Cualquier fetiche sirve, si se trata de desviar la atención y profesar respetabilidad denunciando las perversidades ajenas. Como para eso han servido de siempre los judíos (veremos lo que se tarda en endilgarles la crisis financiera; de momento, empiezan a ocurrir en Madrid intentos de linchamiento físico antisemita a manos de sujetos izquierdistas), ahora tenemos el episodio de la flotilla de Gaza, que viene pintiparado. Pobrecillos, estos militantes de la ayuda humanitaria, que añoraban emular al querido comandante Che Guevara. Tal, si gobernasen los republicanos en EEUU, nos estaríamos rasgando las vestiduras y arrancando los cabellos profusamente repoblados (para probar que hasta las vanidades, como las hípicas, pueden ser progresistas, siempre que las usufructúe la izquierda), como reacción al reciente vertido caribeño. Que, si hiciera falta, hundimos otro Prestige o volamos un Maine, jajajá. O practicamos otras intervenciones de tapadillo, como comprenderás inmencionables. El caso es maquinar contra los malos, los que nos sacan de quicio, la derecha depredadora, esos amigos de Hayek, Mises y Popper que mataron a García Lorca (y encima se atreven a desvelar que se citaba con José Antonio Primo de Rivera, fuerte manera de chafarnos la mitología escolar), porque los que liquidaron a José María Hinojosa, total, un buen poeta del 27, y qué, no es para tanto, eran, como es notorio, de los buenos. El caso es echarle combustible a la caldera, no sea que se nos pare la locomotora antes de montar la gresca. Venga lucha de clases. La izquierda genuina, además, es la que no consiente la desigualdad, bajo pena de muerte. Ah, la justicia popular. ¡Venga, a pertrecharse de armas y testosterona, y a limpiar el país de desiguales! ¿No ha fracasado ya el capitalismo?

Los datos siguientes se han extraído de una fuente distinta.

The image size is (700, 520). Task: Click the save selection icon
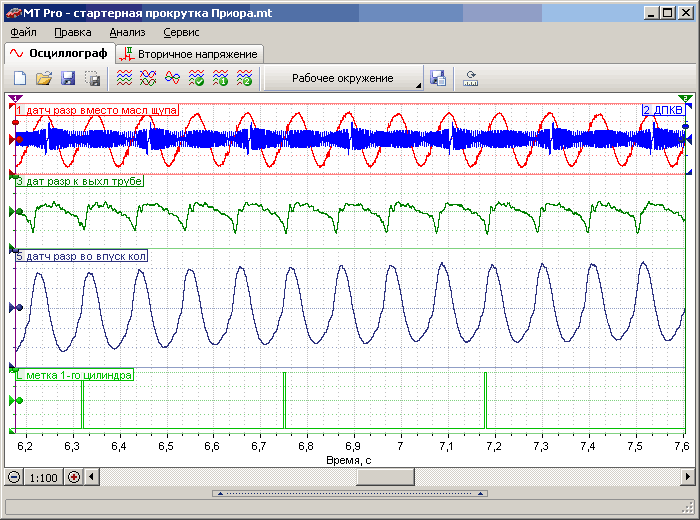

La estrategia de Rajoy para oponerse a tamaña rufianería, a la concatenación de patrañas, desfalcos y siembras de tempestades que compone la acción de gobierno, resulta de lo más inteligente. Un prodigio de astucia y de presciencia. El propósito, en avispada maniobra marxista, es agudizar las contradicciones del sistema para estimular un pelín la catástrofe. Por lo demás, hay que hacer pedagogía. Dar confianza balsámica. Ratificar el inmovilismo infantil que nos hermana. Muy pronto llegará nuestra derecha filoseparatista, antiliberal, cebrianodependiente, compadreadora y populachera para apaciguar al personal demostrándole que, con ella (apenas un retoquito cosmético, nada de cirugía lacerante), no corren el menor peligro los vicios, las quimeras y las predilecciones de la patria. Que puede continuar el cachondeo, porque la pólvora, un decir, es regia. Antes muertos que sencillos. Mejor castizos que ilustrados. Cualquier cosa antes que emancipados, frugales y librepensadores. A la economía, que la detengan, es una mentirosa, malvada y peligrosa. Algo que apesta a burguesía, a tipos con brillante expediente académico, a madrugadores con talento, a juego limpio y que gane el mejor, a que el joven preparado desplace al interino que jamás aprobaría una oposición. Qué arcadas. Aquí, no siendo incendiario, el que no vaya de avestruz no se come un rosco. Y así sucesivamente, cual si allende fronteras no nos tuvieran calados. Ya no es que convenga al recambio en la jefatura. Es que, como viene sucediendo desde hace demasiados desengaños (según tenía aprendido Montaigne), la farra, o en caso de despecho las masacres sanguinolentas, las demandan los súbditos, para seguir en sus trece.